现有技术“基于丹参药材内在质量与外观色泽相关性分析探索传统鉴定经验“色红者佳”的科学性”记载了一种探究丹参药材指标成分及浸出物含量与外观色泽的相关性的研究,结果认为丹参中有效成分含量越高,浸出物含量越高,a* ( 红绿分量值) 越大,外观红色越深,药材质量越好; 有效成分含量越低,浸出物含量越低,a* 越小,外观红色越浅,药材质量越差,验证了传统鉴别经验“色红者佳”的科学性。但是,上述现有技术中仅仅注意到a*值与药材质量的相关性,不涉及L*和b*参数的利用,并不能全面的反应丹参中水溶性酚酸类成分等有效成分的含量和水分含量。
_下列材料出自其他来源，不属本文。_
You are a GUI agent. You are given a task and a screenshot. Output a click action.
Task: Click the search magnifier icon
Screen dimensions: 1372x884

现有技术“丹参药材粉末色泽与有效成分含量的相关性”记载了色泽指标Δa*及Δb*与水溶性成分丹参酚酸含量及脂溶性成分(隐丹参酮、丹参酮Ⅰ)间呈显著正相关(P<0.05),其中相关系数最高的为丹参酮Ⅰ与Δa*和Δb*指标,分别为0.811(P<0.01)及0.778(P<0.01);脂溶性成分总含量与Δa*显著正相关(P<0.01);明度ΔL*与丹参酮Ⅰ含量显著负相关(P<0.05),与其它有效成分含量相关性不明显。但是,上述现有技术中,认为水溶性成分丹参酚酸含量也与Δa*及Δb*相关,并认为L*与丹参酮Ⅰ含量显著负相关,然而事实上丹参酚酸等无明显的颜色,如丹参酚酸B为白色结晶,通常不适宜用Δa*(反映绿红色)及Δb*(反映蓝黄色)来表示。
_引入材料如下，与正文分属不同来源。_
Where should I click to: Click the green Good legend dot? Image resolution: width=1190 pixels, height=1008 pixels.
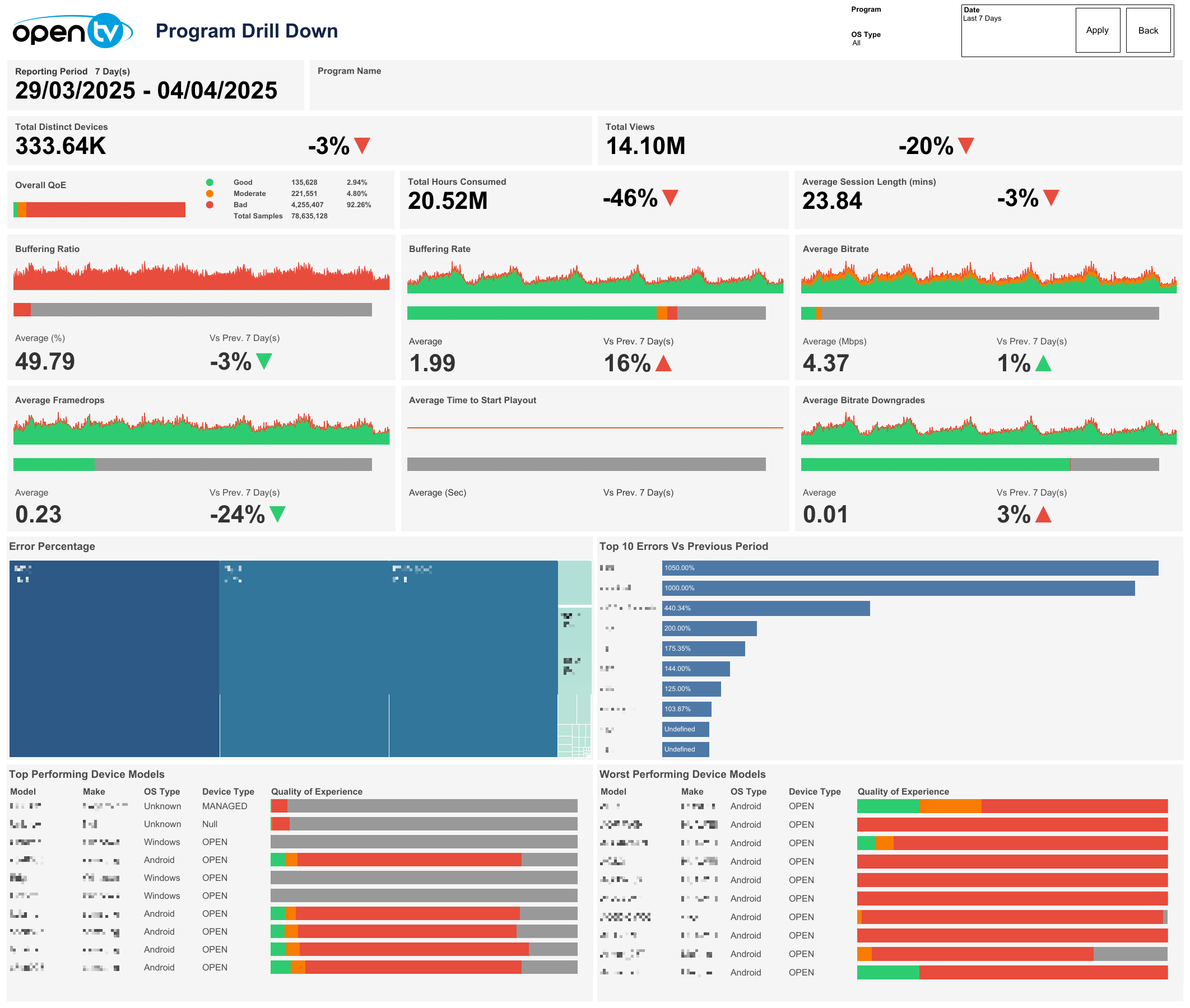[x=210, y=183]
现有技术“陕产丹参产地加工与饮片炮制一体化技术研究”记载了丹酚酸B的含量随着干燥时间的延长快速下降,如烘干3小时时,丹酚酸B含量为12.51%,而烘干7小时时,丹酚酸B含量降低为9.19%。可见,在炮制过程中实时监测丹酚酸的含量是非常必要的。对于调整炮制工艺参数,保障饮片质量,丹酚酸的含量应当是重要指标。
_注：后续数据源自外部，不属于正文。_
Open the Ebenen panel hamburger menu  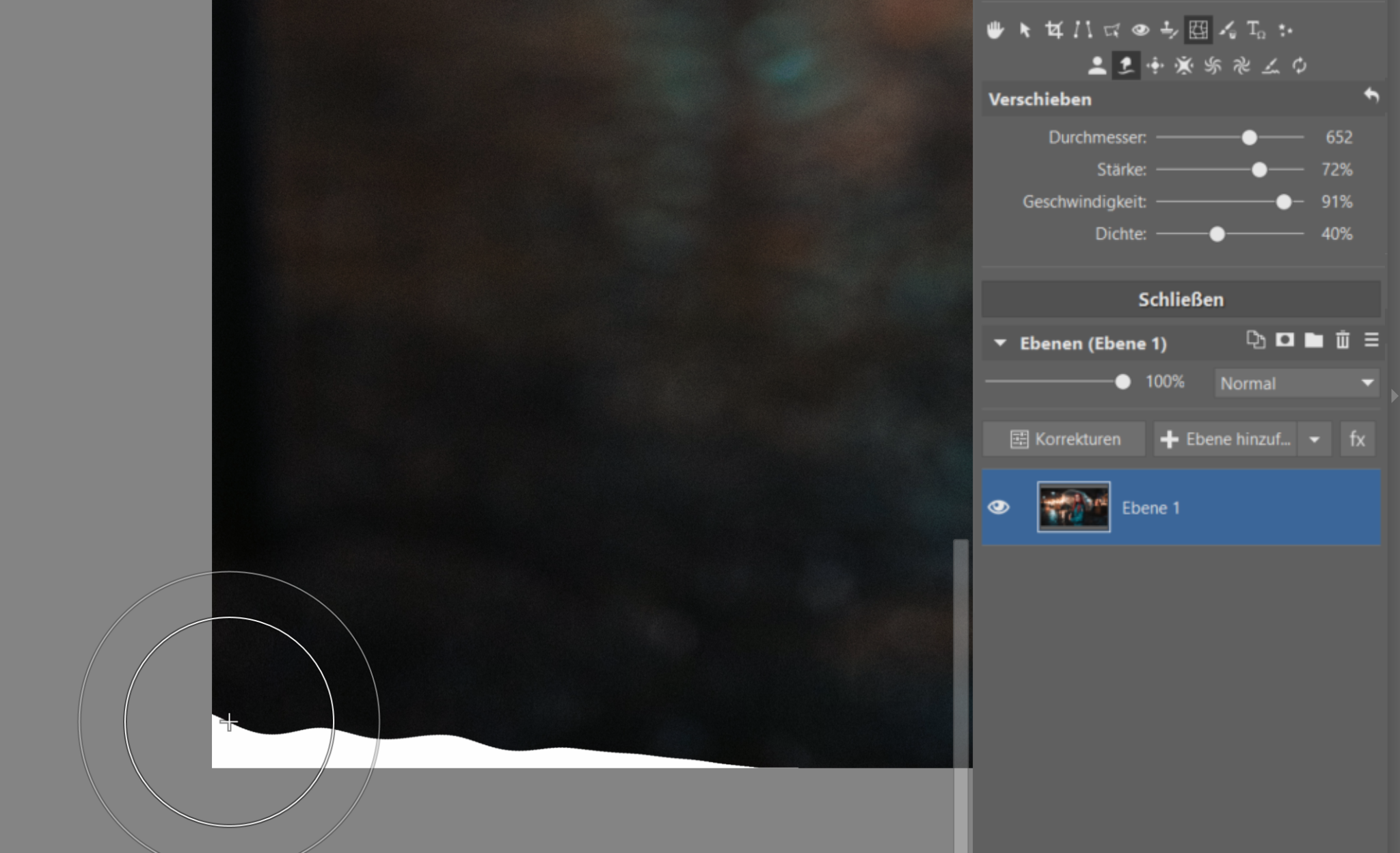[x=1371, y=340]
然而,现有技术“丹参形态、品质特征的高通量解析及其关联性分析”记载了“以丹酚酸类成分:丹酚酸B、丹酚酸A、迷迭香酸、丹参素钠作为分析指标,不同等级间样品同样无法实现聚类”和“研究结果表明单以主根中上部直径作为定级参数无法体现丹参活性成分差异”,即认为直径与丹参酚酸类等有效成分之间不存在相关性。但是,发明人经过研究发现,上述认知是有误的,丹参药材直径是药材等级分级的重要参数,事实上不同的直径一定程度上能够反映药材质量的不同。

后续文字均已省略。